Le Tribunal administratif de Dijon a rejeté la requête de M. B..., ressortissant tunisien, qui contestait l’arrêté préfectoral du 15 avril 2025 prononçant son expulsion et le retrait de sa carte de résident. Le juge a estimé que le moyen d’incompétence était manifestement infondé, l’arrêté ayant été signé par le préfet lui-même. Le second moyen, tiré d’une erreur manifeste d’appréciation des conséquences sur sa situation personnelle, a été jugé insuffisamment précisé.

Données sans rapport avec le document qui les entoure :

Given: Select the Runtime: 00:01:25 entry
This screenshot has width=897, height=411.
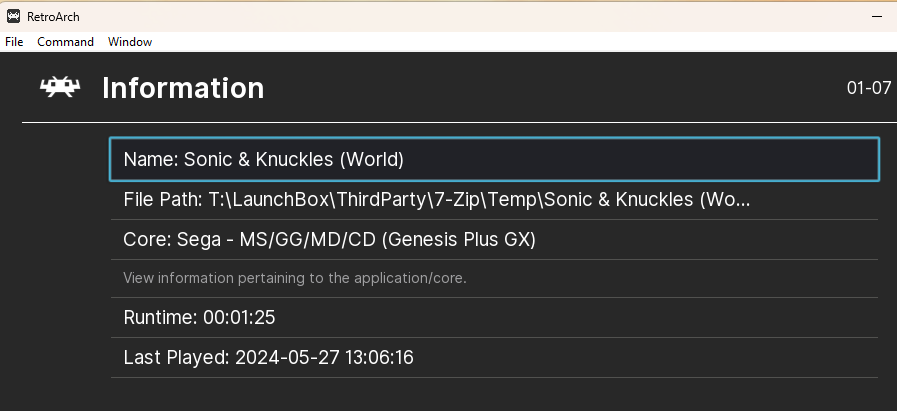Looking at the screenshot, I should click(494, 317).
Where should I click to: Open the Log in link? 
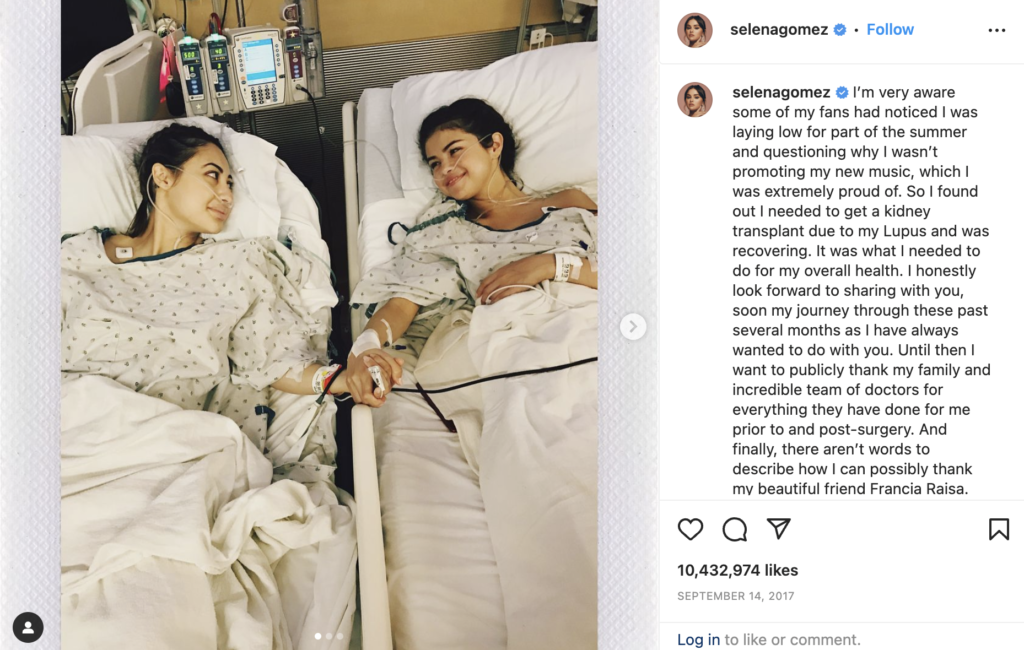pyautogui.click(x=698, y=639)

La décision a été rendue sur le fondement du 7° de l’article R. 222-1 du code de justice administrative, permettant le rejet par ordonnance des requêtes manifestement irrecevables ou infondées.
Texte intégral
Vu la procédure suivante :
Par une requête, enregistrée le 28 mai 2025, M. A... B... demande au tribunal d’annuler l’arrêté du 15 avril 2025 par lequel le préfet de l’Yonne l’a expulsé en fixant le pays de renvoi et lui a retiré sa carte de résident.
M. B... soutient que :
- l’arrêté attaqué est entaché d’un vice d’incompétence ;
- l’arrêté attaqué est entaché d’une erreur manifeste dans l’appréciation de ses conséquences sur sa situation personnelle.

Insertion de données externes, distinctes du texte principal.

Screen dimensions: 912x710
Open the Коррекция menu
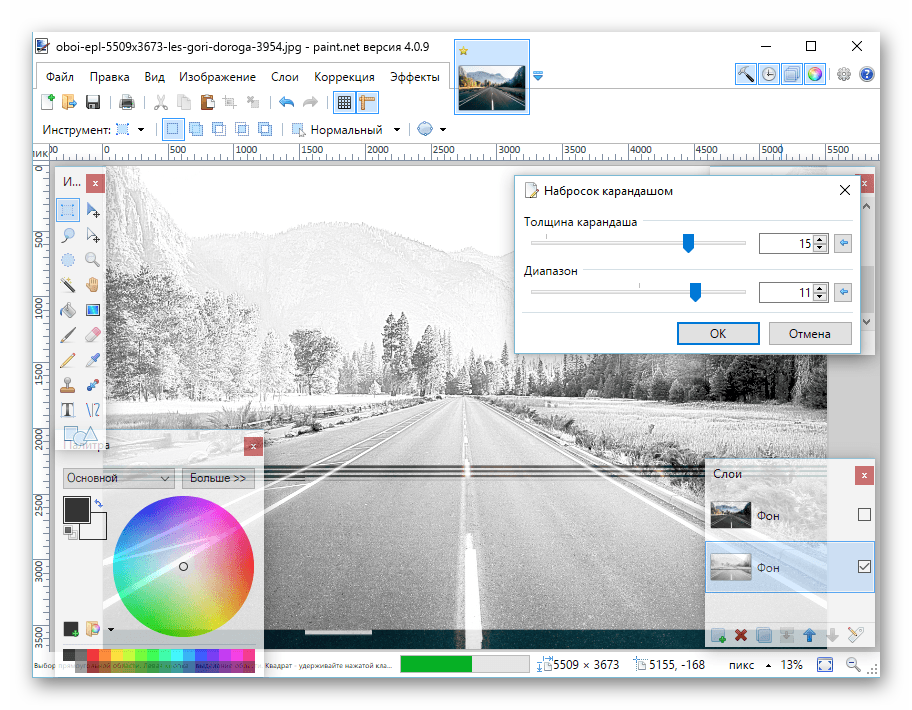pos(344,77)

Par un mémoire en défense, enregistré le 1er juillet 2025, le préfet de l’Yonne, représenté par la SELARL Centaure Avocats, conclut au rejet de la requête.
Le préfet soutient que les moyens invoqués par M. B... ne sont pas fondés.
Vu les autres pièces du dossier.
Vu :
- le code de l’entrée et du séjour des étrangers et du droit d’asile ;
- le code de justice administrative.
Considérant ce qui suit :
1. Aux termes de l’article R. 222-1 du code de justice administrative : « (…) les présidents de formation de jugement des tribunaux (…) peuvent, par ordonnance : (…) 7° Rejeter, après l’expiration du délai de recours (…), les requêtes ne comportant que des moyens de légalité externe manifestement infondés, des moyens irrecevables, des moyens inopérants ou des moyens qui ne sont assortis que de faits manifestement insusceptibles de venir à leur soutien ou ne sont manifestement pas assortis des précisions permettant d’en apprécier le bien-fondé (…) ».
2. M. B..., ressortissant tunisien né en 1969, entré en France, selon ses déclarations, en 1995 et qui, depuis 2001, bénéficiait d’une carte de résident régulièrement renouvelée, a notamment été condamné par le tribunal judiciaire de Paris, le 28 février 2023, à une peine de quatre ans d’emprisonnement pour des faits de transports non autorisé de stupéfiants en récidive, détention non autorisée de stupéfiants en récidive, offre ou cession non autorisée de stupéfiants en récidive, acquisition non autorisée de stupéfiants en récidive, usage illicite de stupéfiants et participation à une association de malfaiteurs en vue de la préparation d’un délit puni de dix ans d’emprisonnement.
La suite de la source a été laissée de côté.